Burundi: Tradition de dialogue, besoin d’une médiation
Le 2 juillet dernier, j’étais encore à Gatumba. Vous quittez la route pour Uvira à gauche, quelque part entre le delta de la Rusizi et la frontière congolaise, vous arrivez sur une plaine entièrement composée de restaurants mobiles et démontables en trois minutes. Juste un écran de paille et des nattes qui vous permettent de dévorer à l’aise votre brochette et votre bugari (pâte). Mais le 18 septembre, le souvenir paisible que j’avais sur Gatumba a été cruellement bousculé par une attaque brutale dans un bar, faisant plus de quarante morts et encore plus de blessés. D’ailleurs, la première fois que j’ai visité Gatumba était en juin 2004, sept semaines avant un autre massacre dans les camps de réfugiés congolais.
Ne nous trompons pas : le Burundi n’est pas paisible. Le pays a vécu des générations de conflit et une décennie de guerre ouverte, mais depuis lors, il a fait un parcours remarquable pour tourner la page du conflit. Maintenant, il devrait entamer la lutte contre les causes profondes de ce conflit, en commençant par la pauvreté et la mauvaise gouvernance. La violence dans tout le pays, qui restait jusqu’au 17 septembre peut-être en dessous du radar de la presse internationale, montrait quand même quotidiennement que la page n’était pas tournée. Comme je l’ai expliqué dans l’éditorial de ce bulletin en juillet dernier, la situation devenait plus compliquée parce que, aussi bien du côté du pouvoir que du côté de l’opposition, les radicaux semblaient en train de prendre le devant par rapport aux modérés, ceux qui sont ouverts au dialogue. Dans ce contexte précaire, l’attaque du 18 septembre 2011 tombe comme une vraie déclaration de guerre.

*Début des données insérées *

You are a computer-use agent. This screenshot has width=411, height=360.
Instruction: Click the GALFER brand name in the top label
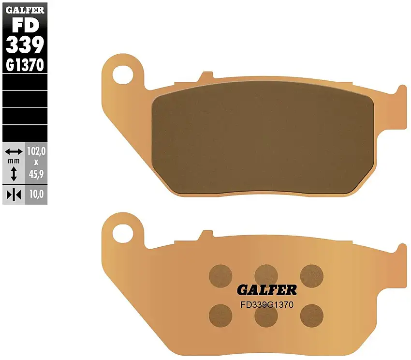pos(25,9)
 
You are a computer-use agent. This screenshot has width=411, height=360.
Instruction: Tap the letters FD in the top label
pos(25,25)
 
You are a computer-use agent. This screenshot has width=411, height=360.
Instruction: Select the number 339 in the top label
pos(25,45)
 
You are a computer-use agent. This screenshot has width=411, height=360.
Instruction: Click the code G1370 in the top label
pos(25,65)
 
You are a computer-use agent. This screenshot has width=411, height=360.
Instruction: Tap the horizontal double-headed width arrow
pos(14,152)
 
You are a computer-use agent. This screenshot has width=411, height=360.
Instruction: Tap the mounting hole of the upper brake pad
pos(123,74)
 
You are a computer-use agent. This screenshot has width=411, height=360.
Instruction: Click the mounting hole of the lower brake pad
pos(123,233)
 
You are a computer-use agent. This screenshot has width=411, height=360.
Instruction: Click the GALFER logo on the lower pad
pos(267,290)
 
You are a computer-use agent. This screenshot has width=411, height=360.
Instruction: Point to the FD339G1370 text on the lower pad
pos(267,305)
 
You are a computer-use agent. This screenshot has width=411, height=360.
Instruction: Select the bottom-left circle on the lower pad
pos(220,315)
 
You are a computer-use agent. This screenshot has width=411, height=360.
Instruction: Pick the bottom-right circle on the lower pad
pos(311,315)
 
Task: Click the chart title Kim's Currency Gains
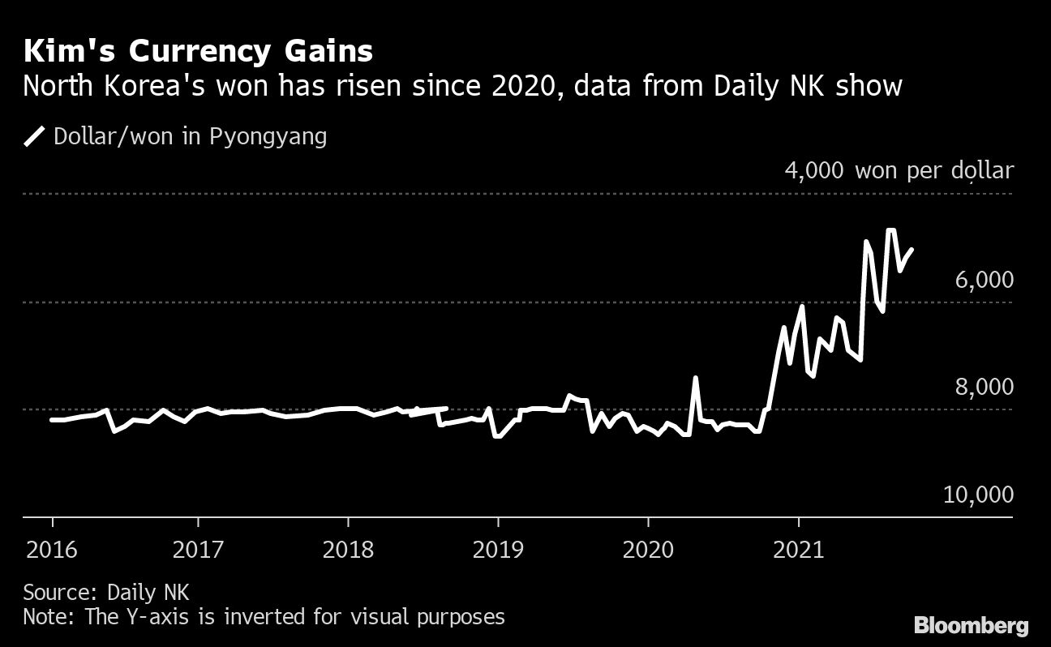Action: coord(198,52)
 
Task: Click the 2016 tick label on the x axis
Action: coord(52,551)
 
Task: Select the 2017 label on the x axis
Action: coord(198,551)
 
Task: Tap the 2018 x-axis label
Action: coord(348,551)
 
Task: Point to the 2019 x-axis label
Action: coord(498,551)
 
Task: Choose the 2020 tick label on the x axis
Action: coord(648,551)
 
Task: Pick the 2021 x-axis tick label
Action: coord(799,551)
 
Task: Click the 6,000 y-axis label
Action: coord(984,280)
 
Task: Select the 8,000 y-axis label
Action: coord(984,387)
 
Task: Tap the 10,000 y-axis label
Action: coord(978,495)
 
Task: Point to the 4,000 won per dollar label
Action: coord(899,171)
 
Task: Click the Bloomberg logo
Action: coord(972,625)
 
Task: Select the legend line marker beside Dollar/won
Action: coord(35,136)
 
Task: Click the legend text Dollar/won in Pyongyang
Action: coord(190,136)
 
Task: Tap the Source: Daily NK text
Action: coord(105,591)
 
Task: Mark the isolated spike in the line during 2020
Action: coord(696,378)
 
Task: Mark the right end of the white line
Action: coord(912,250)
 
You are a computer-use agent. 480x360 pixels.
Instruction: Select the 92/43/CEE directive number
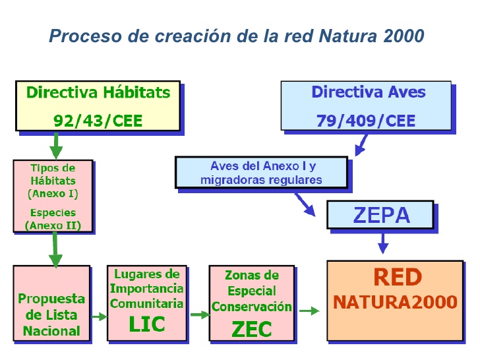pos(98,121)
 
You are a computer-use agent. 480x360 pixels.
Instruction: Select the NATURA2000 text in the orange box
pos(395,302)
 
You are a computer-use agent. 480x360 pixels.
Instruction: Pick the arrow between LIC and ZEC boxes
pos(198,315)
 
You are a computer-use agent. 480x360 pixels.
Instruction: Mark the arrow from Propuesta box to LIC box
pos(99,316)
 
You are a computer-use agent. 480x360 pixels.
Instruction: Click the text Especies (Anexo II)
pos(53,220)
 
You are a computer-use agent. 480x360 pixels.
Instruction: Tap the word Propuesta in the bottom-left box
pos(52,299)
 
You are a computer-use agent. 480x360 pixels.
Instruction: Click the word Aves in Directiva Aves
pos(405,92)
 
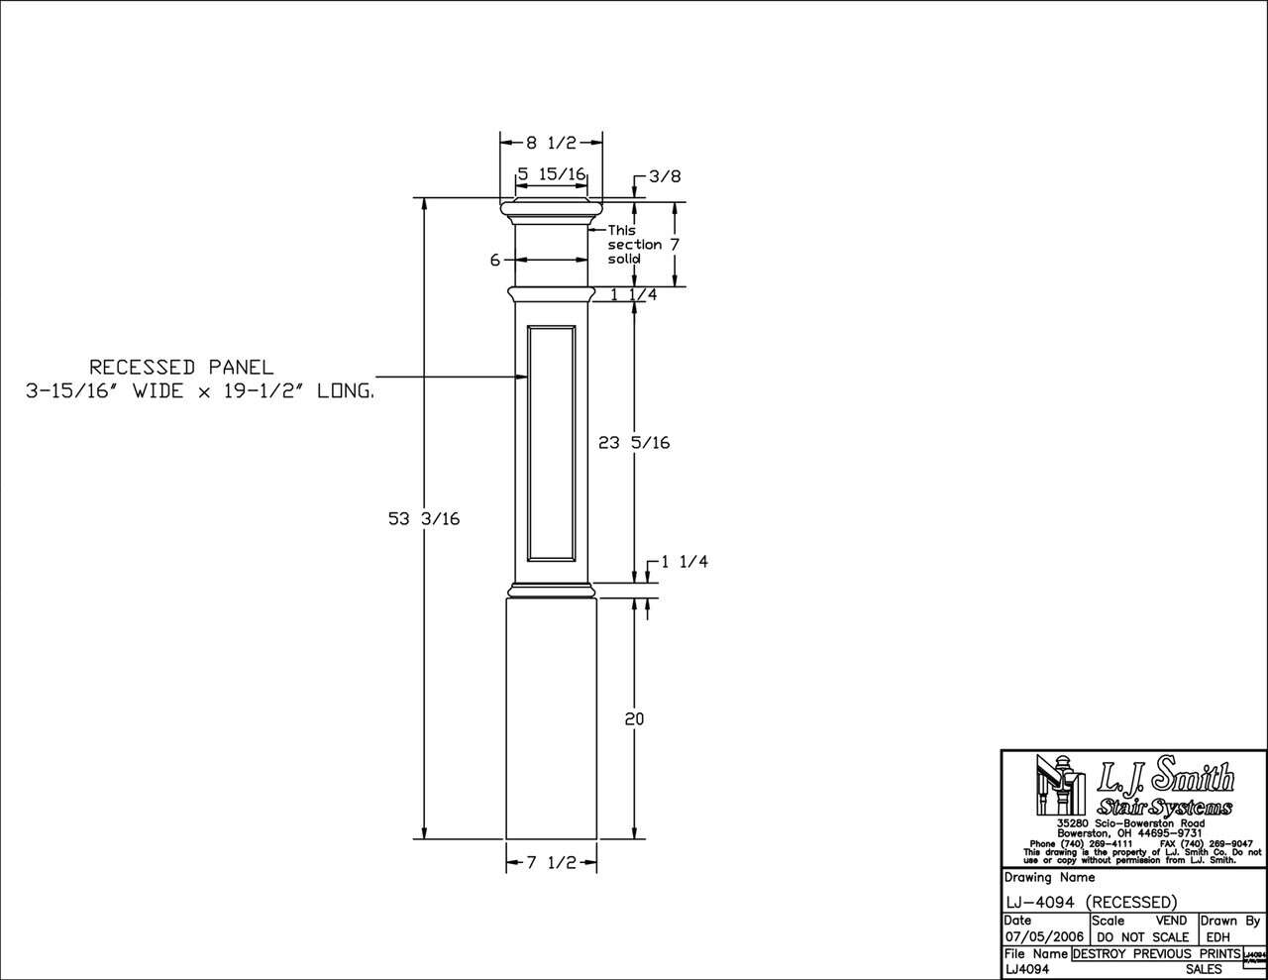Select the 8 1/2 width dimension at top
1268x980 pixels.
point(551,142)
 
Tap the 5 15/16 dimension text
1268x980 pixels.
point(552,173)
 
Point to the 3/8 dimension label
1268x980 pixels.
point(666,176)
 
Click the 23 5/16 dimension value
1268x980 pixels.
point(634,443)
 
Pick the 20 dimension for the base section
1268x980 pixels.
point(634,718)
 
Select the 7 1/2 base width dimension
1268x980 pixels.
point(551,863)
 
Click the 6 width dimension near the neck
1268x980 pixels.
point(493,260)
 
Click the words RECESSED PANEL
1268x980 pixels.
point(180,368)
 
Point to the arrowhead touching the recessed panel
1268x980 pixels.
point(521,377)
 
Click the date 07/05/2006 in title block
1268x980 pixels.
point(1044,936)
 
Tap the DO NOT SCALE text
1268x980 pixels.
point(1143,936)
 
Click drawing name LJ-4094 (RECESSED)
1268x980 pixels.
point(1091,902)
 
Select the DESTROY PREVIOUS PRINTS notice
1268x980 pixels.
point(1155,953)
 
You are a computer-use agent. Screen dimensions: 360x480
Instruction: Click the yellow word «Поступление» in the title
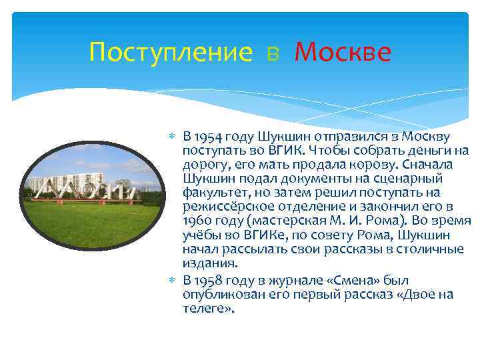[171, 52]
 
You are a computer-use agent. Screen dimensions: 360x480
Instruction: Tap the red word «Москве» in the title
[342, 52]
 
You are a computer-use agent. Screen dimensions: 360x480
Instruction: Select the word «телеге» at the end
[206, 308]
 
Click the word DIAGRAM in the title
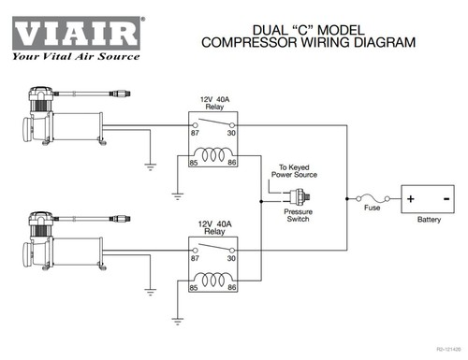(385, 42)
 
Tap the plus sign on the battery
(411, 198)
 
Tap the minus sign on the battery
(446, 198)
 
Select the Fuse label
(372, 208)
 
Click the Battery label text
(429, 220)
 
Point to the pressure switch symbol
(300, 196)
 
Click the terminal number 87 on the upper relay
(195, 133)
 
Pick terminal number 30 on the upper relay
(231, 133)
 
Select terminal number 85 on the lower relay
(194, 287)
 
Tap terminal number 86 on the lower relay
(231, 287)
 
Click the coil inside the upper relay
(213, 154)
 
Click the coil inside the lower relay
(213, 280)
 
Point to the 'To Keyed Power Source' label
(294, 171)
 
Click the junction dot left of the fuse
(347, 198)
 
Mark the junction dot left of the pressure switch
(261, 202)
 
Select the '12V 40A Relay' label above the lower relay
(214, 228)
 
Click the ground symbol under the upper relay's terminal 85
(177, 196)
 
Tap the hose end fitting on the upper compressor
(120, 94)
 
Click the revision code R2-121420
(448, 350)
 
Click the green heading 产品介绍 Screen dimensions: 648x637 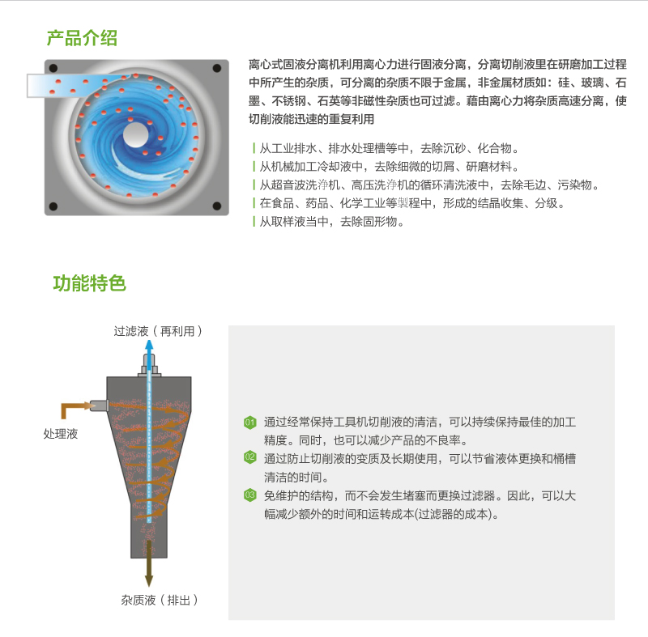(82, 38)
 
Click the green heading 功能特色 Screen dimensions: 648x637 (89, 283)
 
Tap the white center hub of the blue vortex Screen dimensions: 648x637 (135, 134)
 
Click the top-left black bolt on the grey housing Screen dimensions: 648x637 (53, 68)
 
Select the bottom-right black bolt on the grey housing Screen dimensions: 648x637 (217, 206)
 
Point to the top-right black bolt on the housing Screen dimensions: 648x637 (217, 68)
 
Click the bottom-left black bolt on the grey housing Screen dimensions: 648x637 (53, 206)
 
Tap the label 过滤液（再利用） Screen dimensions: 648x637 (158, 331)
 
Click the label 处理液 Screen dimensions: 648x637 (61, 434)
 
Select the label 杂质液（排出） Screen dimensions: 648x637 (160, 600)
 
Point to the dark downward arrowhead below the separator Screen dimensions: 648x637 (149, 581)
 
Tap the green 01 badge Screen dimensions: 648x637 (250, 423)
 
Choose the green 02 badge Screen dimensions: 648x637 (250, 457)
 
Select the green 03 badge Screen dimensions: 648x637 (250, 495)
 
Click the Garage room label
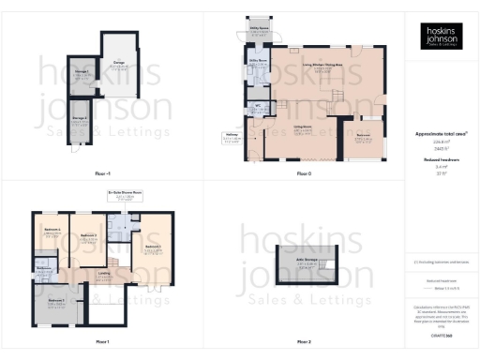point(119,63)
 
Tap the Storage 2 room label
point(82,117)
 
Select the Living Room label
point(302,127)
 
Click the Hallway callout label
point(230,134)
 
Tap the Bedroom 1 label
point(153,247)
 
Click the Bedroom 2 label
point(88,234)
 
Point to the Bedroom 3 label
point(52,229)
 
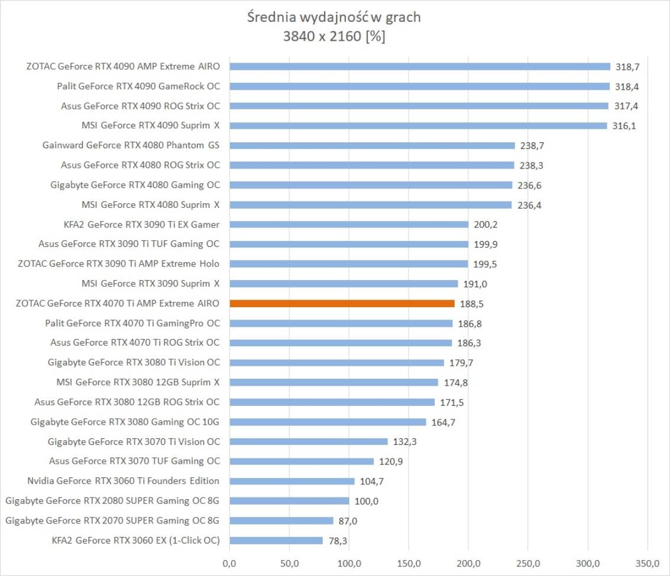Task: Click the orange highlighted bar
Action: [342, 304]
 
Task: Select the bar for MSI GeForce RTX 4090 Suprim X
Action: [418, 125]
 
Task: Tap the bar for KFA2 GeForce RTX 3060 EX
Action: [276, 541]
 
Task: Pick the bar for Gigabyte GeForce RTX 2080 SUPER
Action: [289, 501]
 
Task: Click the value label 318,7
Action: [628, 67]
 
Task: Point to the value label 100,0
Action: [367, 502]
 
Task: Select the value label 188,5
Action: [472, 304]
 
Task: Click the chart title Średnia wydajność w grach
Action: [334, 17]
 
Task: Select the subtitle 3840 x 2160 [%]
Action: [334, 37]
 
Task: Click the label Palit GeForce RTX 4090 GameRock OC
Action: [138, 86]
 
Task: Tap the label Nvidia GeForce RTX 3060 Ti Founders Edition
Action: [123, 481]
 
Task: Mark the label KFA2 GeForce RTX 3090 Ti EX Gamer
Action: [141, 224]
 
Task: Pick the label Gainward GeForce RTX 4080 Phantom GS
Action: [131, 145]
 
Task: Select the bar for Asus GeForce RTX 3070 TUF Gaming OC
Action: [302, 461]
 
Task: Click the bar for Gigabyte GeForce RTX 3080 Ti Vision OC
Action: [336, 363]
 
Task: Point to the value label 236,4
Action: [529, 205]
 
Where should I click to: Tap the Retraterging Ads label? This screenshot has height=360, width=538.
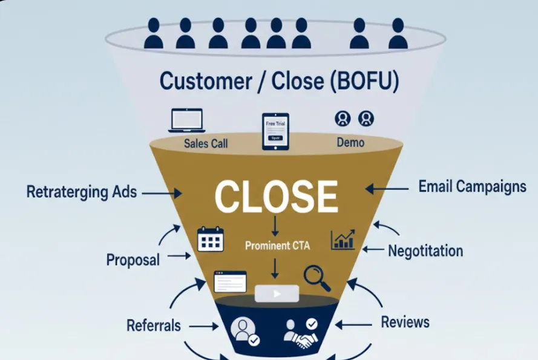coord(82,192)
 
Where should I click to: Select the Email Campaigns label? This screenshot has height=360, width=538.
coord(472,186)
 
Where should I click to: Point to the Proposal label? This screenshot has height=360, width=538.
coord(133,260)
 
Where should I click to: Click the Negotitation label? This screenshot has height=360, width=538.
coord(425,250)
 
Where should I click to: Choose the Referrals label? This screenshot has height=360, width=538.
coord(154,325)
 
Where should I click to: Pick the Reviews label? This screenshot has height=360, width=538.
coord(405,322)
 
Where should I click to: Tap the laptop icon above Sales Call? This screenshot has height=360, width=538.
coord(186,120)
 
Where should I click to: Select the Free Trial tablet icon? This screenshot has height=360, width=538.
coord(275,131)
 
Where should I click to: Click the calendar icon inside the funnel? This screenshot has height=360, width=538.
coord(211,240)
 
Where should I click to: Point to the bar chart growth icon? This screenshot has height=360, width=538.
coord(343,240)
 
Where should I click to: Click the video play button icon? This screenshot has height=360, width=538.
coord(277,293)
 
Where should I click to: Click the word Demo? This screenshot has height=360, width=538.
coord(350,142)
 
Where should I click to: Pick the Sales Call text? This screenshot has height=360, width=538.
coord(206,144)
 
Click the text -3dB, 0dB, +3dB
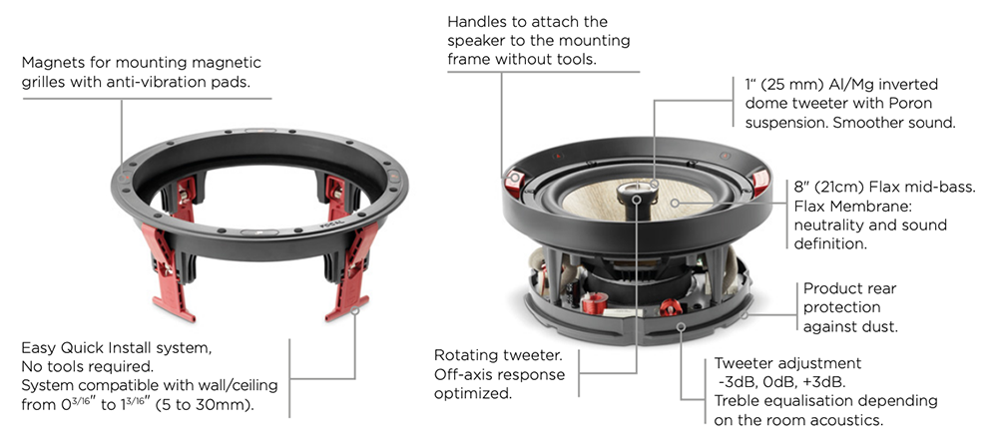coord(780,383)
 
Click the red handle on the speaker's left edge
coord(514,182)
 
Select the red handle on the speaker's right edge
coord(760,184)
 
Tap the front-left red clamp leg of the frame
coord(167,270)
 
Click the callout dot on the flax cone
coord(675,204)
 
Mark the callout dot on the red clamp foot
coord(354,310)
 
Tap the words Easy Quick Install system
coord(117,348)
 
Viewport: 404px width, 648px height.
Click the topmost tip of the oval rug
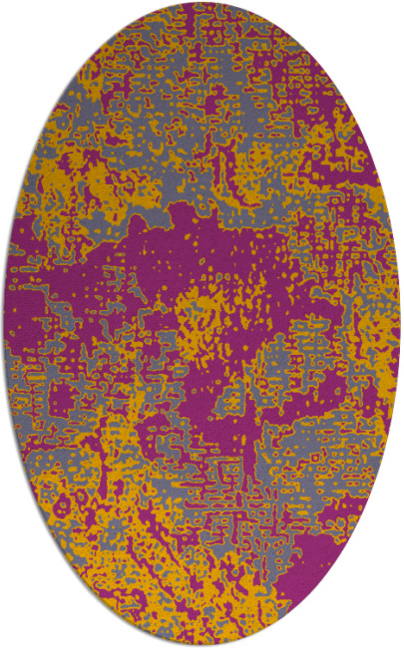(202, 3)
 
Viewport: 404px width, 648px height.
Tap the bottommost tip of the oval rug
(202, 645)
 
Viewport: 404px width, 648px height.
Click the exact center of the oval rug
(202, 324)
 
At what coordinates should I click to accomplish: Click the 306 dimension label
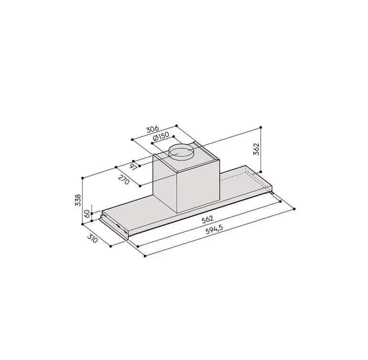tap(153, 129)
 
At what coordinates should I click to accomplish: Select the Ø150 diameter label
tap(161, 137)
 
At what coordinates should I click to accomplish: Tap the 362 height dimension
tap(256, 149)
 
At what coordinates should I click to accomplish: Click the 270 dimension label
tap(123, 180)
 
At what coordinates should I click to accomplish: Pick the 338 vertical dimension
tap(78, 200)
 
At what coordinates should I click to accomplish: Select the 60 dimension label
tap(87, 214)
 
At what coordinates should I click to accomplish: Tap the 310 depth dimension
tap(92, 239)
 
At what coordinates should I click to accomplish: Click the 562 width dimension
tap(207, 219)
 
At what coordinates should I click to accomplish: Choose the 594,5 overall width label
tap(215, 229)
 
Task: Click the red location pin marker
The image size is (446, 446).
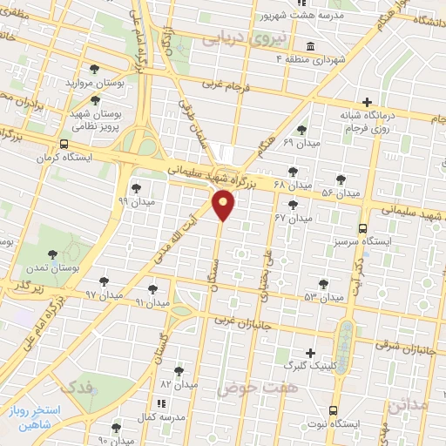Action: pos(225,206)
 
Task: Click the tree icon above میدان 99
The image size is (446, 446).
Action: pos(135,187)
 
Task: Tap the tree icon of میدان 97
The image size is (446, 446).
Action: pos(105,281)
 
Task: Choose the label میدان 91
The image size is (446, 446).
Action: pos(151,302)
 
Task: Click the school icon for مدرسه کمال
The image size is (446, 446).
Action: pos(161,404)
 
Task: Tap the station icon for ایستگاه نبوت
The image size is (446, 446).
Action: pos(334,410)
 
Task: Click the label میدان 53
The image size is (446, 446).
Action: pos(324,297)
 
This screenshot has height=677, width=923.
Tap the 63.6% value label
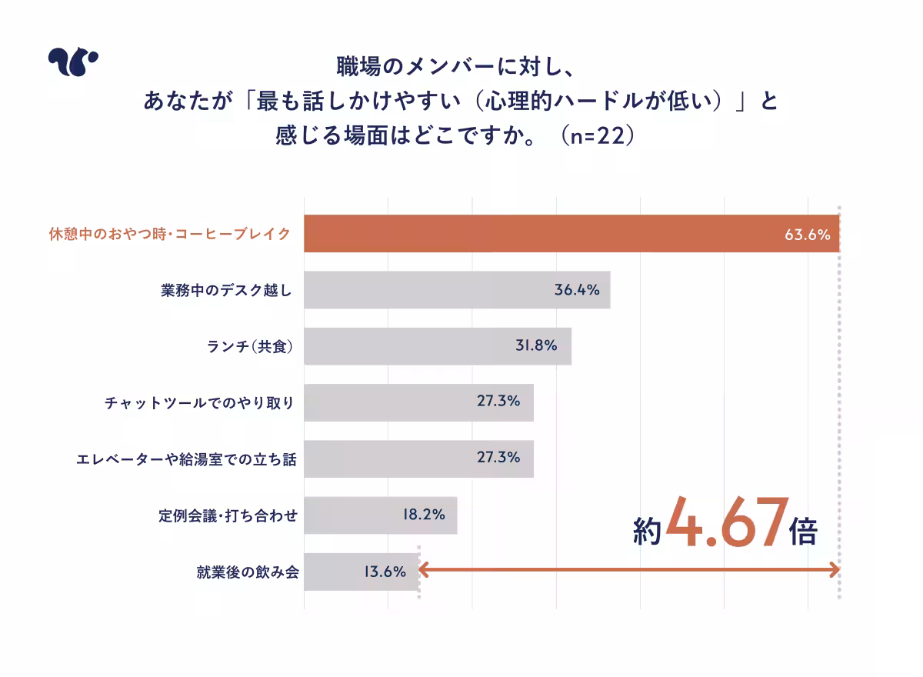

Le Burundi n’est pas un pays avec des richesses minérales spectaculaires, mais le pays a des atouts à ne pas sous-estimer. Pour moi, le fonds d’investissement le plus important pour le futur du pays est le fait que la population se rend compte qu’une guerre n’est pas gagnable. Qu’aucun parti dans aucun conflit ne pourra détruire définitivement son adversaire par la force. Qu’ils sont condamnés à vivre ensemble et de chercher l’équilibre dans le dialogue. Les Burundais savent que leurs guerres n’ont eu que des perdants. C’est la première leçon à tirer de l’histoire récente du pays.
Mais l’histoire nous apprend aussi que le pays a toujours eu besoin d’un encadrement tiers avant de matérialiser le dialogue. EurAc et Forsc viennent de publier une déclaration dans laquelle nous exprimons qu’un désinvestissement des partenaires internationaux serait désastreux pour le processus de paix et pour les perspectives de développement. Mais j’utilise cet espace qu’un éditorial me donne pour rappeler que le Burundi a pu compter sur la médiation, fournie par des personnalités de la sous-région, du continent ou d’ailleurs. C’est pourquoi, aujourd’hui, le Burundi a besoin d’une initiative de haut niveau, portée par les Nations Unies et les Unions africaines et européennes pour encadrer les acteurs politiques et militaires à entamer le dialogue sans lequel le pays glissera de nouveau dans une guerre qui, une fois de plus, n’aura pas de gagnants.